園子温の作風というか、ライフワーク的な表現スタンスは、人間の上っ面の、表面的な「装い」や「嘘」を全てひっぺがし、裏側に巣くう人間の感情を全部表側に出してゆく、というものに思える。
それゆえに、作品としてグロテスクになりがちである。
しかし、それこそが、現代人の処方箋であると、力説しているような監督の基本的な主張とコンセプト。
この作品も、やはりその例に漏れず、なかなか分かりづらくも、深みを感じさせる良作である。

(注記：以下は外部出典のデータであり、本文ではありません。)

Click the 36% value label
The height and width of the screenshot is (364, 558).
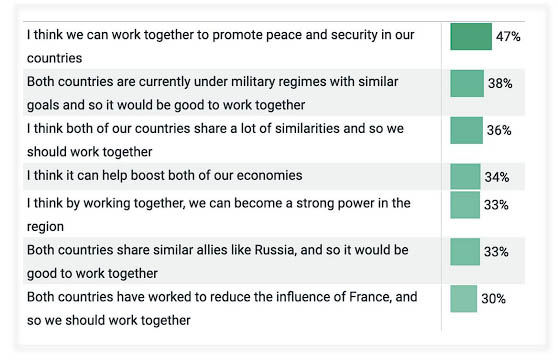coord(499,130)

人権とか、差別とか、平等とか、そういう「単語」「辞書的な簡易な価値観」を並べ立て、責め立てることだけで、社会の「正しさ」や「あるべき人間の姿」を強要するかのような現代人的な、あるいは現代社会的な感覚のなかで生活する私たちの日常を切り取る。
上っ面で表面的な、感情のない、真実を押し殺したような、心の死んだ、人間関係が世の中を覆う。嘘くさい社会とそこにいる人間たち。

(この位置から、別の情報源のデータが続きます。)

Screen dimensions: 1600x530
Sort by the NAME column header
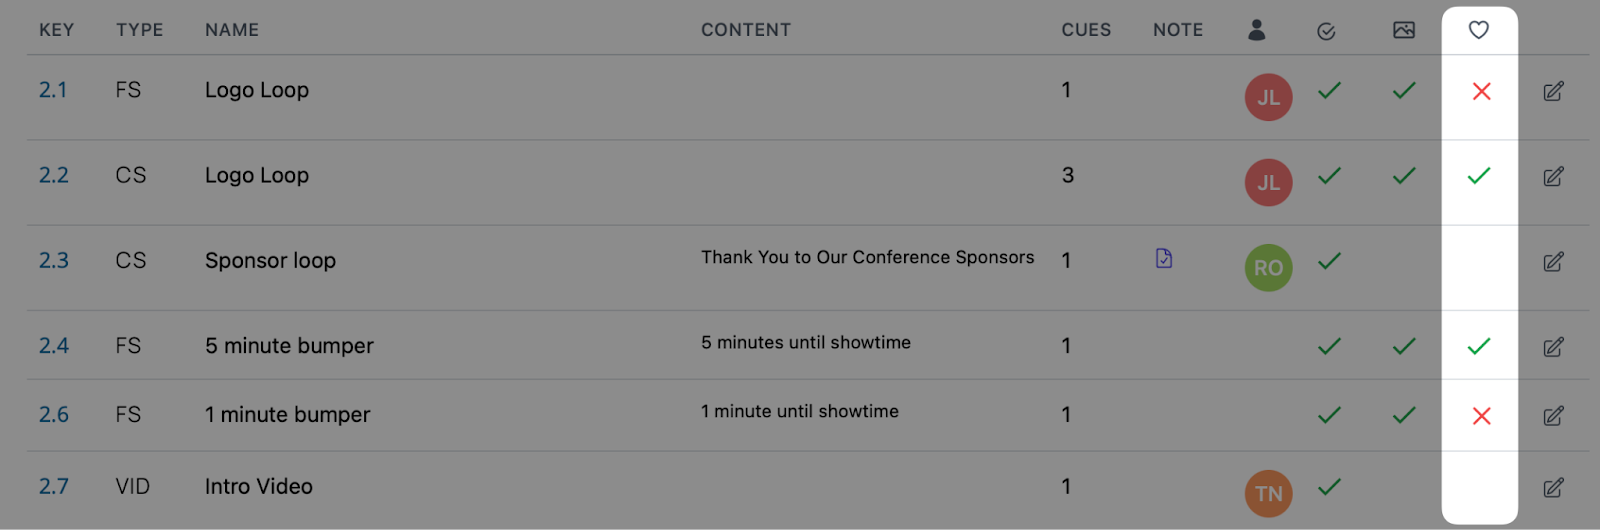pos(232,30)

そういうことへの危機意識を園監督は、常に意識して作品化を進めているように私には思える。
現代人的悲劇の本質とは。
その意味で、「唯物主義者」の生み出した「理屈だけが独り歩きする」「冷血な」現代社会。というものへの拒否感といった、私自身の感じているものとどこか相通じるものがあるのである。